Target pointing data
★ ★ ★ ★ ★ ★ ★

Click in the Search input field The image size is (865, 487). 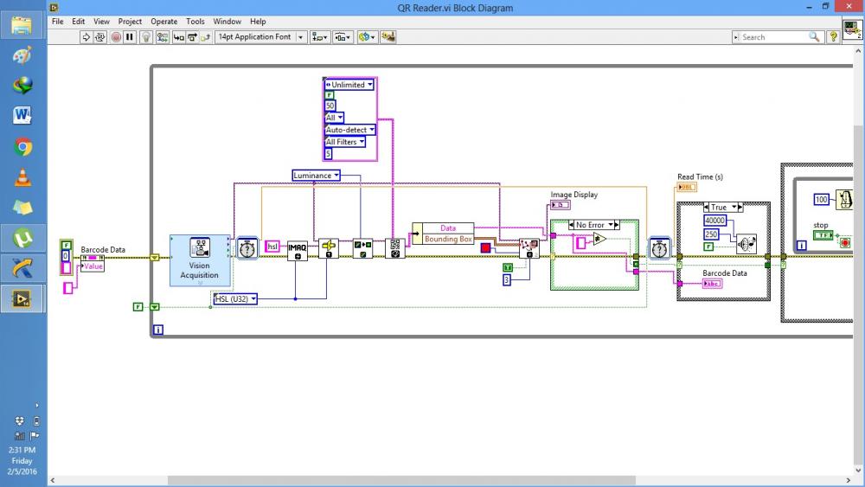[774, 37]
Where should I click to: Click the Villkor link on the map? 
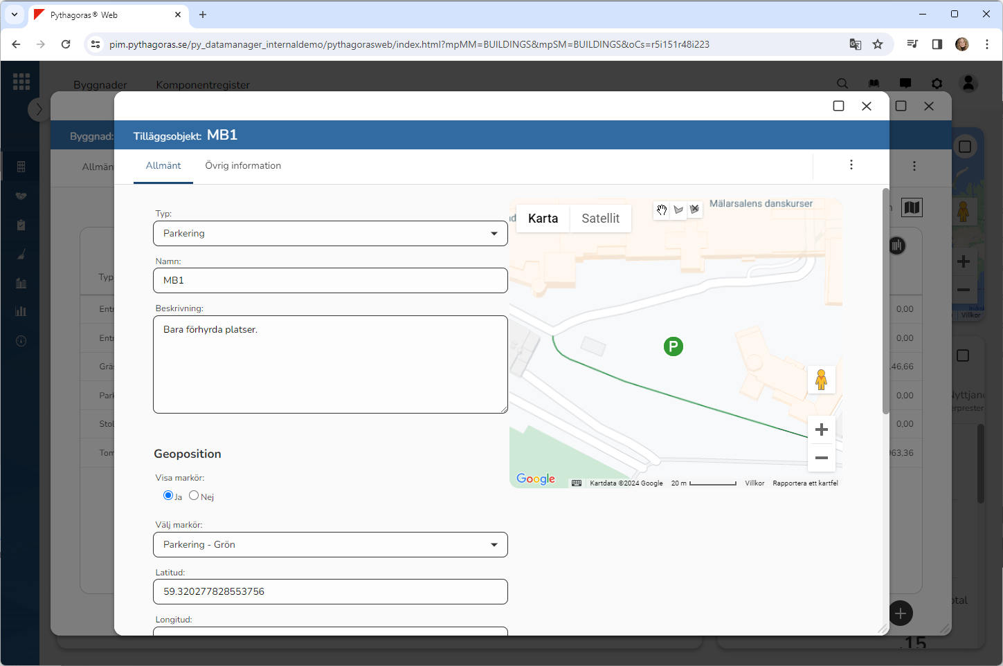(x=754, y=483)
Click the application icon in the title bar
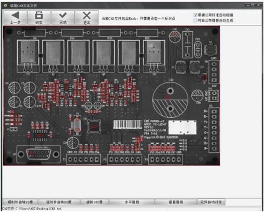The image size is (264, 212). click(5, 5)
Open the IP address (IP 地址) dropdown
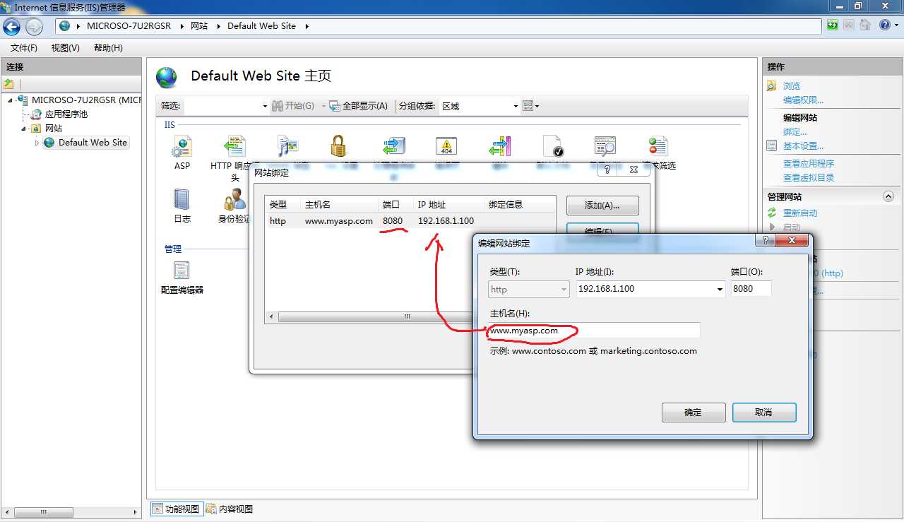 [x=651, y=289]
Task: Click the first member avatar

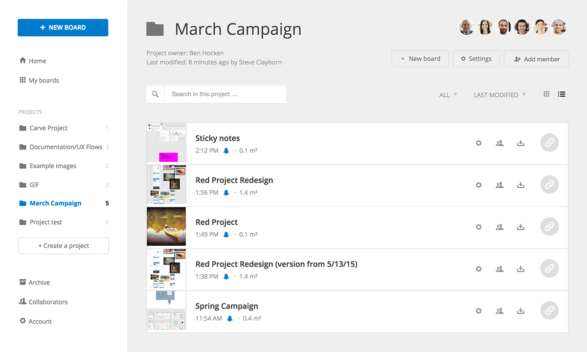Action: pos(467,27)
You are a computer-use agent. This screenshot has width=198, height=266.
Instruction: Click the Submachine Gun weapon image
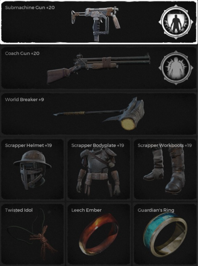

★ ★ ★ ★ ★ ★ ★

EXERCISE DESCRIPTION = Lay out the listing above, from the line containing "Open the IP address (IP 地址) dropdown" through the end of the listing, as a Markdown table with the columns Row and Line text. Skip blank lines and leave the pictures out.

OUTPUT FOR THIS EXERCISE =
| Row | Line text |
|---|---|
| 1 | Open the IP address (IP 地址) dropdown |
| 2 |  [x=651, y=289] |
| 3 | Task: Click the first member avatar |
| 4 | Action: pos(467,27) |
| 5 | You are a computer-use agent. This screenshot has width=198, height=266. |
| 6 | Instruction: Click the Submachine Gun weapon image |